Work request:
Without changing a single word, restate the entries below.

Given data:
◇ ◇ ◇ ◇
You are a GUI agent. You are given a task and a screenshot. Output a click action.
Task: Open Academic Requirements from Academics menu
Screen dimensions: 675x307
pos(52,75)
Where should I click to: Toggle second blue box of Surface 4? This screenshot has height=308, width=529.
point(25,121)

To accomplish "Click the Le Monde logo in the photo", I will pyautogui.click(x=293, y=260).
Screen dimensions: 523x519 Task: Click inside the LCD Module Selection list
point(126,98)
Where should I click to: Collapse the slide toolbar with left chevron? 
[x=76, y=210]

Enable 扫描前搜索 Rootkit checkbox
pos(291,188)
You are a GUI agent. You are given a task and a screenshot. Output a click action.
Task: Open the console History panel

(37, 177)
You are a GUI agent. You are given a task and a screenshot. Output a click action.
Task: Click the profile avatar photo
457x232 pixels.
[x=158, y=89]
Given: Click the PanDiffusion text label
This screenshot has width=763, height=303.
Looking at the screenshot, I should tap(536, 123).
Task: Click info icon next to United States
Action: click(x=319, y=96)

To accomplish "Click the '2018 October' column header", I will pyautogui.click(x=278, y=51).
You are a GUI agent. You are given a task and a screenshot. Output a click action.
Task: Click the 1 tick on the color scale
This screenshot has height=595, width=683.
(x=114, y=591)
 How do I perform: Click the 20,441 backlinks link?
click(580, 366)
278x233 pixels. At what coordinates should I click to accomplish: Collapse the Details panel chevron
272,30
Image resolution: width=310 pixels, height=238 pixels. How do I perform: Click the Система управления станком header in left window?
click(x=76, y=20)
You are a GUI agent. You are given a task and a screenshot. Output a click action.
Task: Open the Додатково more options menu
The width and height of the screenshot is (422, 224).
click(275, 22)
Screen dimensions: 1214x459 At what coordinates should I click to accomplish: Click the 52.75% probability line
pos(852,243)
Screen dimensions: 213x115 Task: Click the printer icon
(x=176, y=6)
◇ ◇ ◇ ◇
Written reply:
You are a GUI agent. You are given a task and a screenshot. Output a click action.
Task: Open Academic Requirements from Academics menu
Screen dimensions: 675x307
pos(52,75)
Where should I click to: Toggle second blue box of Surface 4? This screenshot has height=308, width=529.
point(25,121)

To accomplish "Click the Le Monde logo in the photo", I will pyautogui.click(x=293, y=260).
Screen dimensions: 523x519 Task: Click inside the LCD Module Selection list
point(126,98)
Where should I click to: Collapse the slide toolbar with left chevron? 
[x=76, y=210]

Enable 扫描前搜索 Rootkit checkbox
pos(291,188)
You are a GUI agent. You are given a task and a screenshot. Output a click action.
Task: Open the console History panel

(37, 177)
You are a GUI agent. You are given a task and a screenshot. Output a click action.
Task: Click the profile avatar photo
457x232 pixels.
[x=158, y=89]
Given: Click the PanDiffusion text label
This screenshot has width=763, height=303.
Looking at the screenshot, I should tap(536, 123).
Task: Click info icon next to United States
Action: click(x=319, y=96)

To accomplish "Click the '2018 October' column header", I will pyautogui.click(x=278, y=51).
You are a GUI agent. You are given a task and a screenshot. Output a click action.
Task: Click the 1 tick on the color scale
This screenshot has height=595, width=683.
(x=114, y=591)
 How do I perform: Click the 20,441 backlinks link?
click(580, 366)
278x233 pixels. At what coordinates should I click to accomplish: Collapse the Details panel chevron
272,30
Image resolution: width=310 pixels, height=238 pixels. How do I perform: Click the Система управления станком header in left window?
click(x=76, y=20)
You are a GUI agent. You are given a task and a screenshot. Output a click action.
Task: Open the Додатково more options menu
The width and height of the screenshot is (422, 224).
click(275, 22)
Screen dimensions: 1214x459 At what coordinates should I click to accomplish: Click the 52.75% probability line
pos(852,243)
Screen dimensions: 213x115 Task: Click the printer icon
(x=176, y=6)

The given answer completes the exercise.